As a kid I hated being out in the woods, where all I could do was read books, ride my bike, and build treehouses. As soon as I could I spent as much time as I could in cities; most recently I lived in San Francisco for about fourteen years. But with the birth of my own son last year I finally got to relive my parents' experience — a programmer in California with a newborn — and also their reasoning. Books, bikes, and treehouses sound pretty good in retrospect. And so, much like the salmon I grew up eating who swim back upstream to spawn, I have too moved back to the northwest.
The "I'm leaving California and here's why" blog post is almost its own literary form, canonically opening with a description of past beauty followed by a lament about how it was lost. Compared to the standard form I am more mixed.
To be sure, the standard list of complaints about cost and trash and general dysfunction apply. There's a joke I make whenever I travel: "It's so clean here! The transit system is so great! Everything is so cheap!" It's funny because coming from San Francisco it applies pretty much anywhere.
But also there is so much to love about the bay area, including the weather, the nature, the food, the job opportunity, and in particular the concentration of weird and talented people who are also there for those things. Out for dinner the other night I realized I was the only person at my table who was actually born in the US — the other five people had ended up in SF, far away from home, in part because they were exceptional humans.
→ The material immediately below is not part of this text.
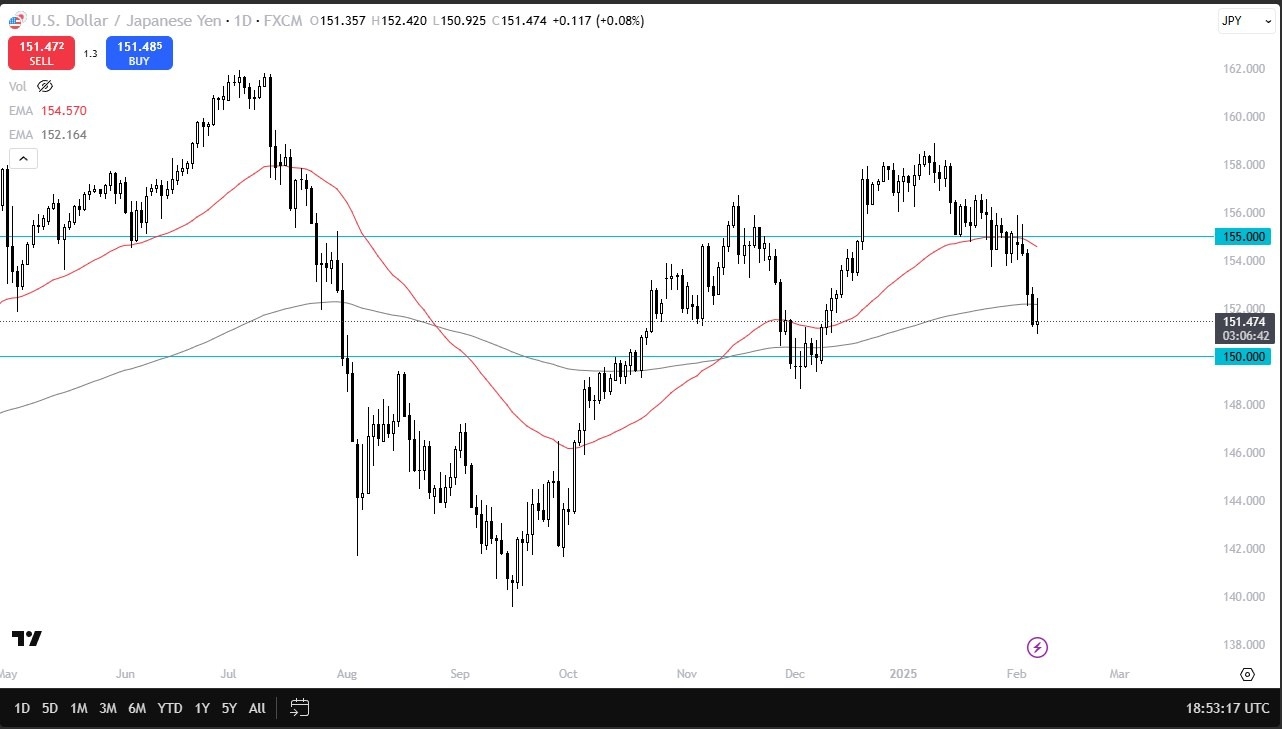The image size is (1282, 729).
Task: Click the purple lightning instant-trading icon
Action: [x=1038, y=648]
As if to remind me of what I'm losing, just after I decided to leave I ended up in the park with my AI researcher friend and her friend from the EFF as they discussed policy. (I recall when 22-year-old me considered the job offer that brought me to California, that the idea I might someday know someone from the EFF was genuinely one of the considered perks.) And if you had told me when I was growing up in the sticks that one day I'd have a real drag queen as a friend I'd have never believed you.
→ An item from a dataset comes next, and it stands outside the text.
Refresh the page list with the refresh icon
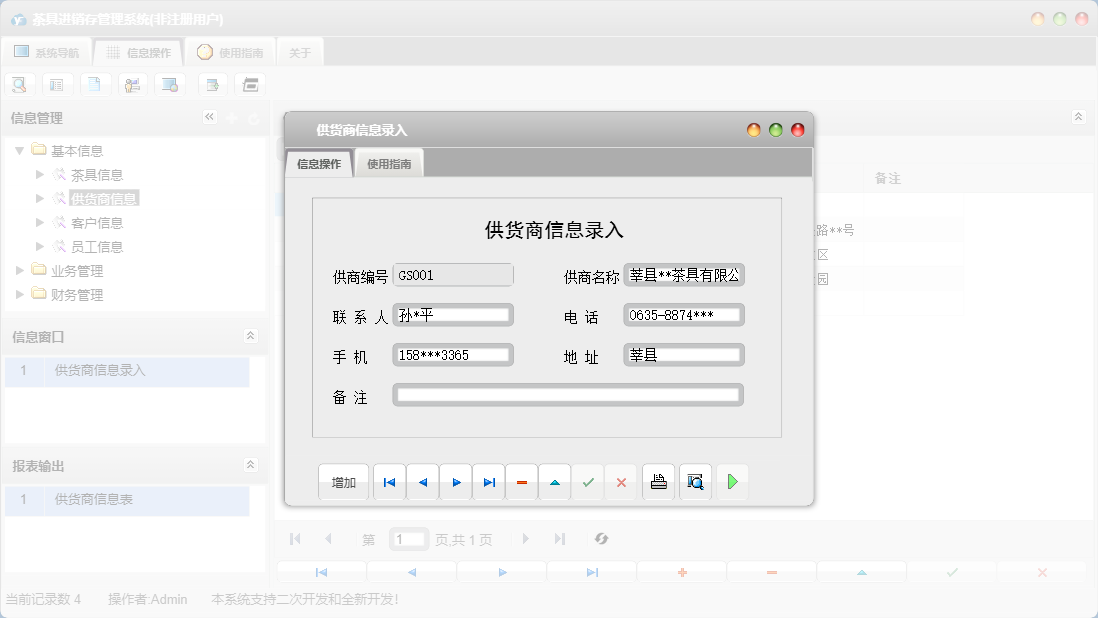[x=601, y=539]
So I wouldn't say I was eager to leave. If I didn't already live in San Francisco and I was asked to choose where to live, SF would definitely be on the list — especially if the cost of housing were comparable to other places. But for me the housing problem really isn't even about the price of buying a house (I'm lucky to be ok with and able to afford just renting) but it's all the consequential effects, like how expensive and scarce everything else becomes, and how everyone outside of my industry is priced out of the area.
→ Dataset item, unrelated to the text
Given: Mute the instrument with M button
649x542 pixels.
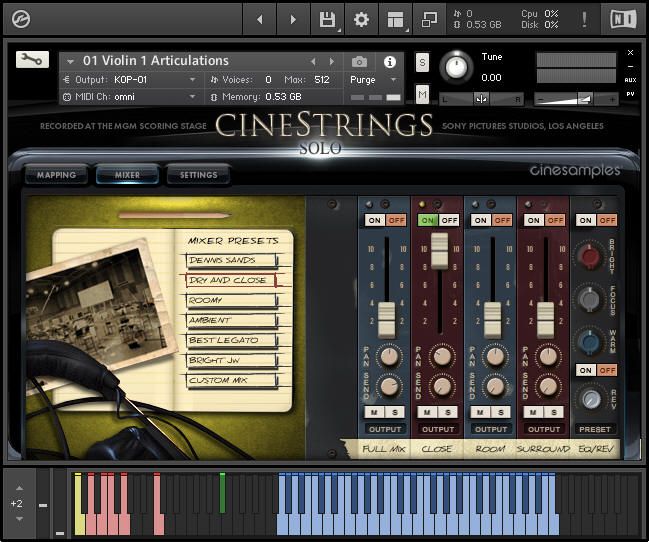Looking at the screenshot, I should tap(422, 94).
Beyond the talk about prop 13 and NIMBYs, I can't help but also feel like the bay area is just full: even if more people could live there, the freeways are full, the BART is full, and everywhere you go there are waiting lines. (At my work, employed by a company with more money than God, we were stuffed in so tight there were even lines for the toilets.) Other "real" cities do way more density way better — after living in Tokyo, it's become a pet peeve of mine when New Yorkers brag about their supposed density — but I have trouble imagining how San Francisco could increase BART capacity given its inability to accomplish even small things. Since I left, the repeated failures of attempts by the state to fix its housing policy have only confirmed that impression.
And so we moved to the Portland, Oregon area, in a place chosen for its proximity to my wife's family. Our house has a laundry machine (it's been 13 years since I have had access to one that wasn't a trudge up/down a hill!) and also trees. My commute to work downtown is still by public transit and takes about as long as my SF commute did, but unlike SF it's reliably on time and covers twice the distance because Portland's public transit isn't dysfunctional. I am sad to leave behind my morning walks to Dolores park and brilliant friends but I am cautiously optimistic that I will be able to make a good life here too.